EXERCISE TASK:
Please copy the rows from the line that has "Screen dimensions: 1024x587" through the end of the rows, changing "Setup" to "Settings" and leaving everything else as it is.

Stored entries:
== == ==

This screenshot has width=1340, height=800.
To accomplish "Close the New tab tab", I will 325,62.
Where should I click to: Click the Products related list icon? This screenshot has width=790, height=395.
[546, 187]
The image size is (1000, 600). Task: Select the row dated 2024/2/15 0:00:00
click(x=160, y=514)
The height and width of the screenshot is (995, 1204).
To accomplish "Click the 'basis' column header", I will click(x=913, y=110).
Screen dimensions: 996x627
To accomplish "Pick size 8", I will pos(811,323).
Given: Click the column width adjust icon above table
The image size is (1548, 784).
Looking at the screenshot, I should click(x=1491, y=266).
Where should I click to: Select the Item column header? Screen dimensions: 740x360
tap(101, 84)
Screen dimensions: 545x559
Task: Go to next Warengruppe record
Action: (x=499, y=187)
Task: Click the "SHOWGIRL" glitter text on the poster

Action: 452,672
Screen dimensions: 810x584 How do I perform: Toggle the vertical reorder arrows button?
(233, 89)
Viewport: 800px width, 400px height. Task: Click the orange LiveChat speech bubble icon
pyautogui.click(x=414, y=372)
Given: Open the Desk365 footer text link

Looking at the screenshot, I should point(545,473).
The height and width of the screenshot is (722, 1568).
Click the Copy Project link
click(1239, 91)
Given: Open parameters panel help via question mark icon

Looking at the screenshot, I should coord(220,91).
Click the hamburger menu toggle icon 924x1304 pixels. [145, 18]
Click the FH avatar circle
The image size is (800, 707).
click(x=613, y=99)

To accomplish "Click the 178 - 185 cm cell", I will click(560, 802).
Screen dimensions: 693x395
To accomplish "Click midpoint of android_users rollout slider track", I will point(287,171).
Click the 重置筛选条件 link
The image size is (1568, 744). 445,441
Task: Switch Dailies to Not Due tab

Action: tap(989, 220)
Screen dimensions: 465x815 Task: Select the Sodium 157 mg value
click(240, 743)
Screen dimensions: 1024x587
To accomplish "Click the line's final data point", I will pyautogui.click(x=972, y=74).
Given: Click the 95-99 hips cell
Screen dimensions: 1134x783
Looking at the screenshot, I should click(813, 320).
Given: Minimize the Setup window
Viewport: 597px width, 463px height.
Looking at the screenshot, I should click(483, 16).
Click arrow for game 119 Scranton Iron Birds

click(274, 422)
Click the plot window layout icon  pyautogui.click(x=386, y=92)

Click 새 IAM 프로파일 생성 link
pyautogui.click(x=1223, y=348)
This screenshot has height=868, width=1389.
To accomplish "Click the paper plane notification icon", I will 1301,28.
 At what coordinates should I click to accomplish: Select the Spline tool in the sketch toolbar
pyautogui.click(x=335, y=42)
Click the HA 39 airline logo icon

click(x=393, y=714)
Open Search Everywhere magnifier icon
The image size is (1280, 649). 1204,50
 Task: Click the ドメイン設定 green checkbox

== == ==

OUTPUT FOR THIS TASK:
Screen dimensions: 1024x587
To accomplish "Click the line's final data point", I will pyautogui.click(x=972, y=74).
Given: Click the 95-99 hips cell
Screen dimensions: 1134x783
Looking at the screenshot, I should click(813, 320).
Given: Minimize the Settings window
Viewport: 597px width, 463px height.
Looking at the screenshot, I should click(483, 16).
Click arrow for game 119 Scranton Iron Birds

click(274, 422)
Click the plot window layout icon  pyautogui.click(x=386, y=92)

Click 새 IAM 프로파일 생성 link
pyautogui.click(x=1223, y=348)
This screenshot has height=868, width=1389.
To accomplish "Click the paper plane notification icon", I will 1301,28.
 At what coordinates should I click to accomplish: Select the Spline tool in the sketch toolbar
pyautogui.click(x=335, y=42)
Click the HA 39 airline logo icon

click(x=393, y=714)
Open Search Everywhere magnifier icon
The image size is (1280, 649). 1204,50
 Task: Click the ドメイン設定 green checkbox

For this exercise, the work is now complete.